Single by Ramin Karimloo

from the album Love Never Dies
- Released: March 8, 2010
- Genre: Musical theatre
- Length: 4:19
- Label: Really Useful
- Composer: Andrew Lloyd Webber
- Lyricist: Glenn Slater
- Producers: Andrew Lloyd Webber, Nigel Wright

= 'Til I Hear You Sing =

Song from Love Never Dies

"Til I Hear You Sing" is a song from the musical Love Never Dies, the 2010 sequel to the 1986 musical The Phantom of the Opera. It was originally performed by Ramin Karimloo as the Phantom during the London run and was recorded with him for the original London cast album. Ben Lewis performed the song in the Australian production and its 2012 live stage film and 2018 cast album.

==Synopsis==
The Phantom sings about how he has done next to nothing in the ten years since the events of the first musical took place. He now feels like he cannot be productive in any way until he hears Christine sing again. The Telegraph explains "the tortured hero longs to be reunited with his muse, Christine, with whom, the show reveals, he once shared a night of passion." He will never be happy until he hears Christine sing again.
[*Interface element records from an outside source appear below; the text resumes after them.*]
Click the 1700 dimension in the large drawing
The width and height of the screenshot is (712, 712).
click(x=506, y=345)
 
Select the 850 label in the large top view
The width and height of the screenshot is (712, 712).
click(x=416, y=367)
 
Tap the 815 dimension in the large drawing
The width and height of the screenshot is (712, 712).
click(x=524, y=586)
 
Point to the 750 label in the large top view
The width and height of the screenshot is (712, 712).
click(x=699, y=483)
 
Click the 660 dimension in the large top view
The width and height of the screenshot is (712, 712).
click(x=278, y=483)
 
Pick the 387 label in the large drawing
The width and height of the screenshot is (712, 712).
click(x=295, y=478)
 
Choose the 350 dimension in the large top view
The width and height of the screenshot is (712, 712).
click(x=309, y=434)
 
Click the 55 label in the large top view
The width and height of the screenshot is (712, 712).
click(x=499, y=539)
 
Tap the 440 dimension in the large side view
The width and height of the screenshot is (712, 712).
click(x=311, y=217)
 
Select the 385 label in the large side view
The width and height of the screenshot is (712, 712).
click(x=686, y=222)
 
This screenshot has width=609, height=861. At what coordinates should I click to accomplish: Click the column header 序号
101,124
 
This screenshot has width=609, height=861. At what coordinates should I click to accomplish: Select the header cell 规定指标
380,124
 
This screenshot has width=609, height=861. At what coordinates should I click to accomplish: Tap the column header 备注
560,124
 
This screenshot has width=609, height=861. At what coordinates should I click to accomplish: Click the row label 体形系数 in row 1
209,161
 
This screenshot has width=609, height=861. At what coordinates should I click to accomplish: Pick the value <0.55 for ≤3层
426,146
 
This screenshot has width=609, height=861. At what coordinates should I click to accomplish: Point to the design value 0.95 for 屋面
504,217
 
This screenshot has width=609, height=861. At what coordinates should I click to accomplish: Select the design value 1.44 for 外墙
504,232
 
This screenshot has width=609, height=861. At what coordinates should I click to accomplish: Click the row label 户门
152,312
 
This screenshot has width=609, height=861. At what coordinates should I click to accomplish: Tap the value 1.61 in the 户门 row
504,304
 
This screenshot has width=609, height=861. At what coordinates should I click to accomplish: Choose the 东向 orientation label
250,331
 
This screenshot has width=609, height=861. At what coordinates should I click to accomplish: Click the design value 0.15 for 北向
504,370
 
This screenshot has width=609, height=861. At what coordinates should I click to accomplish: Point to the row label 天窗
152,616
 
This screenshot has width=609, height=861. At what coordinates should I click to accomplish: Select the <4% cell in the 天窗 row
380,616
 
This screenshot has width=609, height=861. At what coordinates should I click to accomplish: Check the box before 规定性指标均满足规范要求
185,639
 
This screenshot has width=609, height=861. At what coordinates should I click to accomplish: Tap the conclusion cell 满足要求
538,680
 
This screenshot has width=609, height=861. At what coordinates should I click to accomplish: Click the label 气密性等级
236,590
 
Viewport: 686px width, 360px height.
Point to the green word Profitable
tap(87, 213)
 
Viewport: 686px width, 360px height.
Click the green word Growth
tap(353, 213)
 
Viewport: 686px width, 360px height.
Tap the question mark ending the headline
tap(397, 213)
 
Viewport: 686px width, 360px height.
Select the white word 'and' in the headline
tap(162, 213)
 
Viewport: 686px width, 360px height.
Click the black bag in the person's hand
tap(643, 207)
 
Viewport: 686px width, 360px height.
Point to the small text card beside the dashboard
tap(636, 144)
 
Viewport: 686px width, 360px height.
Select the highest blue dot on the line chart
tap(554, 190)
As a result of some structural changes Andrew Lloyd Webber made to the show due to mixed reviews, it "comes at the very start of the show".

==Critical reception==
StageWhispers described it as a "vocally demanding opening prologue". AllMusic described this song, along with the title song, as "crafty/schmaltzy ballads". Gramophone wrote "Karimloo's Phantom seethes magnificently in his opening ballad 'Til I Hear You Sing". The BBC deemed it "the musical's most memorable song", and described Karimloo's performance as "full-blooded". Ckickey described it as " a genuinely stirring show-stopper", "prodigious", "pulsating", and a "great song". The Telegraph named it "one of the show's finest songs". The Stage deemed the number, along with Love Never Dies, as "stand outs". Reviewing the Australian version of the musical, The Herald Sun wrote the Phantom's "opening rendition of 'Til I Hear You Sing is thrilling and no song that follows meets this level." London Theatreland wrote "I did not leave the theatre humming 'Till I Hear You Sing'. But will people be humming 'Till I Hear You Sing' in months, years to come? Of course, they will." Gramaphone says the Phantom "seethes magnificently in his opening ballad ". Entertainment Weekly said "Instead of Music of the Night, we get a piercing succession of key changes through Til I Hear You Sing as [Erik] longs for Christine to be restored as his muse", concluding "his musical mastery has...largely deserted him". News.com deemed it "the show's strongest number...which remains the standout performance of the night until...the title song."